Jason Deans 

ITV buys The World’s End producer Big Talk

Network pays initial £12.5m in cash, a figure that could rise to £30m if company hits performance-related earn-out targets. By Jason Deans
  
  

The World's End
The World's End: about 10% of Big Talk is owned by minority shareholders including Simon Pegg and his collaborators Nick Frost and Edgar Wright Photograph: Allstar/Focus Features/Sportsphoto Ltd Photograph: Allstar/Focus Features/Sportsphoto Ltd

The World's End and Rev producer Big Talk has been bought by ITV for an initial £12.5m in cash, a figure that could rise to £30m depending on the company hitting performance-related earn-out targets over five years.

Big Talk, which was founded in 1995, is 65% owned by Nira Park, Kenton Allen and Matthew Justice.

About 10% of the company is owned by minority shareholders including Simon Pegg and his The World's End, Hot Fuzz, Shaun of the Dead and Spaced collaborators Nick Frost and Edgar Wright.

BBC Worldwide also owns 25% of the company and stands to make between just over £3m and £7.5m on the deal. Big Talk's sale was prompted by the expiry of its five-year deal with the corporation's commercial arm, which is understood to have paid £1.6m for its stake.

Big Talk was understood to be on target to make revenues of close to £22m in the year to the end of June, compared with the £11m recorded in Companies House documents for the previous 12 months.

Other potential suitors for the film and TV producer, which also makes comedies Friday Night Dinners, Him & Her and The Job Lot, are thought to have included Time Warner, NBC Universal, Sony Pictures Television, Entertainment One and Shine.

Big Talk's TV output also includes Daniel Radcliffe and Jon Hamm drama A Young Doctor's Notebook and comedy Chickens for Sky. Films produced by the company include Scott Pilgrim Vs. the World, Attack the Block and Sightseers.

The deal adds Big Talk to ITV's growing portfolio of UK and US production companies. Over the past year the broadcaster has bought Graham Norton's company, So Television, and The Garden, which makes 24 Hours in A&E.

In the US the company has snapped up Gurney Productions, High Noon Entertainment and Thinkfactory Media.

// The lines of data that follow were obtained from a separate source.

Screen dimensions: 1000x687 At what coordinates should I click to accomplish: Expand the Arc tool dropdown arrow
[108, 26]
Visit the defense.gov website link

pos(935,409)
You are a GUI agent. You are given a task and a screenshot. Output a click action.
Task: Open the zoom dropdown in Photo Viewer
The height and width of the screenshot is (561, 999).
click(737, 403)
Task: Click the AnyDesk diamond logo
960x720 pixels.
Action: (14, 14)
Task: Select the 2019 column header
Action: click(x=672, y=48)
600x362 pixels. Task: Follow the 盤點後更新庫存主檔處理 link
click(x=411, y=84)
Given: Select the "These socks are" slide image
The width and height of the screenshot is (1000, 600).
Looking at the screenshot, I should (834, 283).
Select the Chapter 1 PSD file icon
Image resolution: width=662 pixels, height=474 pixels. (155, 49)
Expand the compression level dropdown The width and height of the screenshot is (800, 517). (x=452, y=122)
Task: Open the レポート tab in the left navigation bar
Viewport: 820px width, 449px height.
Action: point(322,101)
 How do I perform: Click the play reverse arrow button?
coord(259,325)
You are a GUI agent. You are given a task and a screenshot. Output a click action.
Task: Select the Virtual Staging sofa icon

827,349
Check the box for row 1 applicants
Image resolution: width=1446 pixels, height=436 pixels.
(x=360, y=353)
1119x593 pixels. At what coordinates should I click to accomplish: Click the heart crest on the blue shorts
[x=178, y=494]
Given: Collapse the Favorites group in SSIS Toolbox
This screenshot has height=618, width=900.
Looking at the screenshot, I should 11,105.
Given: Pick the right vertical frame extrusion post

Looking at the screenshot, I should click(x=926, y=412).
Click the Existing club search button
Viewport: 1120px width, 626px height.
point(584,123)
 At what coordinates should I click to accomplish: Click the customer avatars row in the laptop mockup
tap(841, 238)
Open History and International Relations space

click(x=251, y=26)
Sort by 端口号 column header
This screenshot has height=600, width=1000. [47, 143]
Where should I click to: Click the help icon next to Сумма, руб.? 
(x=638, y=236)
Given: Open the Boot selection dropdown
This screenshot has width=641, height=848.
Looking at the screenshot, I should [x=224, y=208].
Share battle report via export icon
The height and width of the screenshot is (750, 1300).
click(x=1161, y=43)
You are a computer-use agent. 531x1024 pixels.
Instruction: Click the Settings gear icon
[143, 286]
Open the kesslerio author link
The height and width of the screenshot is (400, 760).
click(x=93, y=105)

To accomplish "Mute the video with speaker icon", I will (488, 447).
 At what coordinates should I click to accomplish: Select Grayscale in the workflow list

Kevin Lygo, managing director of ITV Studios, said: "Great comedy is an important part of the genre mix for broadcasters around the world and it's fantastic that Big Talk is joining us.

"They have a brilliant track record in creating channel-defining, returning scripted comedy and drama across many different channels, and they are also developing some fantastic new shows that have the potential to travel internationally."

Allen, Big Talk joint chief executive, said: "This marks our next phase of delivering quality comedy and ambitious original drama as we push into the international marketplace and really show the world what we can do."

A BBC Worldwide spokesman said: "We've enjoyed a successful and productive five years with Kenton, Matthew, Nira and the hugely creative team at Big Talk. Although we've now sold our 25% shareholding in the business, we're delighted that we'll continue to work with them through our global distribution rights to Big Talk's back catalogue and any future UK series based on those shows."